I would be happy to have a dialogue on this topic... That's really why I chose to post this message. I hope nobody is offended by my comments or such.
Are you a Feldenkrais person? I like your post. I also like Kelly Kane's article as well. I am an "out-of-the-box Pilates teacher and although Kelly's info may not be in line with your knowledge of the moving body she by far surpasses many Pilates peeps out there, especially those zealous Classical teachers.
I am looking to get certified in Gyrotonics and I am wondering your take on this modality. It definitely embraces more freedom than does Pilates and works more in spirals. However, I know some folks who are so hypermobile in their backs that they cannot do Gyro. Would love your feedback.
Hi rebelred,
Although I'm fan of Feldenkrais, that's not my chosen field of inquiry. I'm actually a structural integration practitioner with an emphasis on visceral/peripheral nerve and cranial osteopathic manipulation.
I honestly didn't mean to ruffle any feathers with that post, but I think it's always healthy to examine everything from an educated, objective and unbiased point of view (including my own chosen profession). And I do agree that Kelly Kane makes a concerted effort to provide an educated experience for people.
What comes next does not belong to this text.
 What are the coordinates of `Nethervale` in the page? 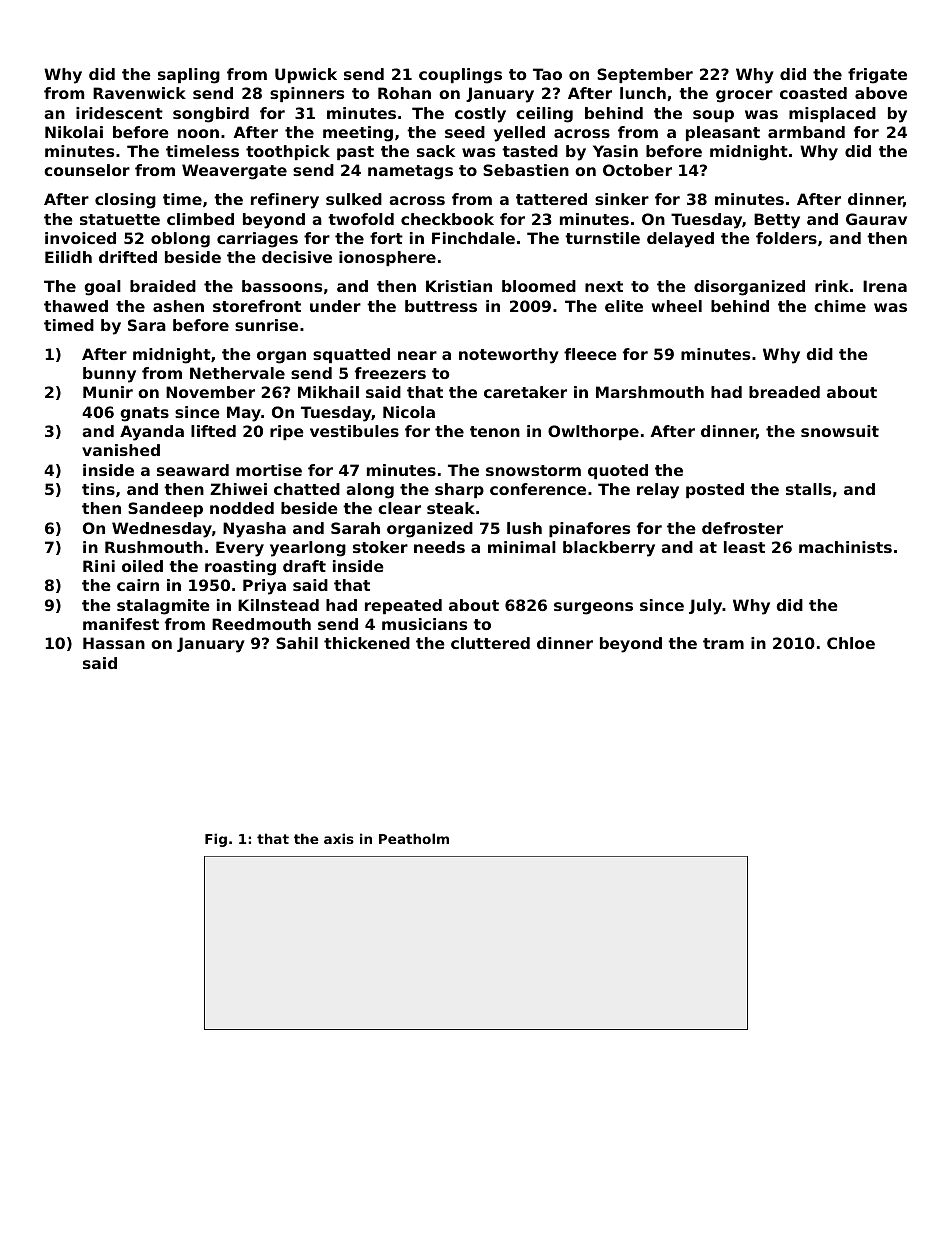 It's located at (237, 373).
As for gyrotonics, ...love it! I wish it was more recognized and utilized by folks. It opitimizes organic, spiraling, integrative and fluid movement that is so akin to our everyday lives and nicely matches the inherent design and function of the human body. We could certainly use more gyrotonic/gyrokinesis teachers out there. Especially seeing as how we, as a culture, seem to have lost touch with the natural and unencumbered movement within the pelvis and upper body. I think it also integrates and connects our movements with the ground (through the feet) in a very effective manner.
I think it would be wonderful to see more fluidity rather than more rigidity and 'bracing'. 'Life is motion' ....
...Legs were designed to move with the pelvis, not separate from... .
Kind Regards,
Forgot to mention this... Gyrotonics may not be appropriate for everyone, but such is the case with any movement/manual discipline. I would say it's more about the right approach at the right time, as it relates to each individuals needs/condition ....Rather than any single approach being superior to the next.